■ **AUFGABE A**:
Fasse den Absatz im Ausgangstext unten, der mit „Doch angesichts der sich“ beginnt, als kurze Liste zusammen und behalte dabei seine wesentlichen Fakten bei.

# # # # #

Der Herausgeber Jörn Schütrumpf schreibt über die Autorin des gerade im Karl Dietz Verlag erschienenen Buches:

Angelica Balabanoff (1869–1965), die Organisatorin der Zimmerwalder Bewegung (1915–1919) – in der ein Häuflein internationalistisch gesinnter Sozialisten sich dem Irrsinn des Ersten Weltkrieges zu widersetzen suchte – hatte Lenin das erste Mal auf einer der vielen, nicht selten spärlich besuchten Versammlungen während dessen Schweizer Exils sprechen hören. Lenins polarisierende Art – nicht, wie unter Sozialdemokraten gang und gäbe, politische Positionen und Handlungen von Mitstreitern zu kritisieren, sondern an ihrer Statt Mitstreiter, soweit sie ihm zuwiderlaufende Meinungen vertraten, stets und überall, nicht selten auf die unangenehmste Weise, als Verräter zu denunzieren – stieß sie ab.

Doch angesichts der sich im sozialdemokratisch-sozialistischen Lager ausbreitenden Kompromissbereitschaft gegenüber den auf Krieg zusteuernden bürgerlichen Gesellschaften Europas begann dieser Russe, Angelica Balabanoff zu verunsichern und für sie zu einem Rätsel zu werden. Denn dieser Mann lag, trotz vieler Irrtümer und deprimierendster Niederlagen, in seinen politischen Einschätzungen nicht selten richtiger als die meisten anderen Revolutionäre. Nach der Machtübernahme durch die Bolschewiki im Oktober 1917 schien es Angelica Balabanoff sogar, als würde sein Erfolg ihm recht geben.

# # # # #

■ **AUFGABE B**:
Entnimm den Datensätzen die Zeilen, beginnend bei der Zeile mit „This screenshot has width=975, height=447.“ und endend nach der Zeile mit „coord(960,88)“, und gib sie unverändert wieder.

Datensätze zur Elementsuche

# # # # #

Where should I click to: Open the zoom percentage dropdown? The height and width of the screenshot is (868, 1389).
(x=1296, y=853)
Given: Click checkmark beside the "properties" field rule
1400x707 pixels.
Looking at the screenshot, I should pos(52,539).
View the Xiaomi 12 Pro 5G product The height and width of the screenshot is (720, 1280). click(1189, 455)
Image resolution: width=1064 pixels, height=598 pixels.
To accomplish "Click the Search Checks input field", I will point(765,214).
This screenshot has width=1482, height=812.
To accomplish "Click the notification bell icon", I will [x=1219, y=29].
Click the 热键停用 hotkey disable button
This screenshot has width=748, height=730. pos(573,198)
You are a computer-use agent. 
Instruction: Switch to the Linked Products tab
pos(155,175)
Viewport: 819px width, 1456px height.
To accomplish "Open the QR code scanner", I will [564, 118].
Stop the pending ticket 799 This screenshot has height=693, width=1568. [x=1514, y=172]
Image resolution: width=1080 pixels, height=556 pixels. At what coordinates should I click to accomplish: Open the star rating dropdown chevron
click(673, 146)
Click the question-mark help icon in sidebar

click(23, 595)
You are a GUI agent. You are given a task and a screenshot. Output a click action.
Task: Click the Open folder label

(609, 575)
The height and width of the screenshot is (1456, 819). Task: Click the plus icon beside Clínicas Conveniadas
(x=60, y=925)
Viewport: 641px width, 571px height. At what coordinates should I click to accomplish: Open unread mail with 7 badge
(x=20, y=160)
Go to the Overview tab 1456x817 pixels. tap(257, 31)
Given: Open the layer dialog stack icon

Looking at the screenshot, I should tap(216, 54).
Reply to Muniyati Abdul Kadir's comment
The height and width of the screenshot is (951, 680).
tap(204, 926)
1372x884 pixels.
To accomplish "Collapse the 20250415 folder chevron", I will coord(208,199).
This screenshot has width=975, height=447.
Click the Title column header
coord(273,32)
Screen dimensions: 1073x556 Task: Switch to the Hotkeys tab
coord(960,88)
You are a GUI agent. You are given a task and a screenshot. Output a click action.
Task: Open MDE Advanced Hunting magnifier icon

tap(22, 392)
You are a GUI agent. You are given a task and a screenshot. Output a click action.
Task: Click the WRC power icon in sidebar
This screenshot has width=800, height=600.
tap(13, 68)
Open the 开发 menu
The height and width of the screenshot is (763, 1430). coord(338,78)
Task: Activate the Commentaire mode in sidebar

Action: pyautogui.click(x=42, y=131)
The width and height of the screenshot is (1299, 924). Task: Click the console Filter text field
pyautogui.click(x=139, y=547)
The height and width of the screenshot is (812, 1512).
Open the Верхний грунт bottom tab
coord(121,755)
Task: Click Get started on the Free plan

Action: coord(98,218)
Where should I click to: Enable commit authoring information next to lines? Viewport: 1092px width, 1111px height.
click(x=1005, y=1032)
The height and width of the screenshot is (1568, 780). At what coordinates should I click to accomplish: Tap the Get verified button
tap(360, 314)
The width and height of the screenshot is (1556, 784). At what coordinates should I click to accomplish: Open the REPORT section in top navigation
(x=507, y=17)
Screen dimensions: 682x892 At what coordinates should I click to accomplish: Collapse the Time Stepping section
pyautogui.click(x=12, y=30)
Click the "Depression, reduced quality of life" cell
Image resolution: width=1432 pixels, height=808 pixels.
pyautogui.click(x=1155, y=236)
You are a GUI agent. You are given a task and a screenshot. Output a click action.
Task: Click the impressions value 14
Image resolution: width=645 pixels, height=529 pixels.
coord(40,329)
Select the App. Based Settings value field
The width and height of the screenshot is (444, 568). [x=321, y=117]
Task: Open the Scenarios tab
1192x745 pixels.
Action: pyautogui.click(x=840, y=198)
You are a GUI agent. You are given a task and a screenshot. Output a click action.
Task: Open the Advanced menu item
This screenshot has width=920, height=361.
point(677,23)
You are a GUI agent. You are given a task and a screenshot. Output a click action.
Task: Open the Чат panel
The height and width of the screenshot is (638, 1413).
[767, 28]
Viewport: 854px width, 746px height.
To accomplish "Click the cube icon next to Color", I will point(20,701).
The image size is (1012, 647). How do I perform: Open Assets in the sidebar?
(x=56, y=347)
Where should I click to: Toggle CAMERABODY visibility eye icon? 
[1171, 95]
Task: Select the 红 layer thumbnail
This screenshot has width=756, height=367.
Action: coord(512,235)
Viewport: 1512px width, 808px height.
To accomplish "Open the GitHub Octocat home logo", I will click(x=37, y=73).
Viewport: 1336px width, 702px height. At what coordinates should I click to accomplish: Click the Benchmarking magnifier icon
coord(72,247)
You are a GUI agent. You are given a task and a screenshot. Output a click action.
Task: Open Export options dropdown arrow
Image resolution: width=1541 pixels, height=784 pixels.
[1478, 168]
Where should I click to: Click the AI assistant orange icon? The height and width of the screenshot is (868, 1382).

# # # # #

■ **RICHTIGE ANTWORT A**:
- Im sozialdemokratisch-sozialistischen Lager wuchs die Kompromissbereitschaft gegenüber den auf Krieg zusteuernden bürgerlichen Gesellschaften Europas. Vor diesem Hintergrund begann Lenin, Angelica Balabanoff zu verunsichern, und wurde für sie zu einem Rätsel.
- Trotz vieler Irrtümer und deprimierender Niederlagen lag er mit seinen politischen Einschätzungen oft richtiger als die meisten anderen Revolutionäre.
- Nach der Machtübernahme der Bolschewiki im Oktober 1917 schien ihr sein Erfolg ihm sogar recht zu geben.

■ **RICHTIGE ANTWORT B**:
This screenshot has width=975, height=447.
Click the Title column header
coord(273,32)
Screen dimensions: 1073x556 Task: Switch to the Hotkeys tab
coord(960,88)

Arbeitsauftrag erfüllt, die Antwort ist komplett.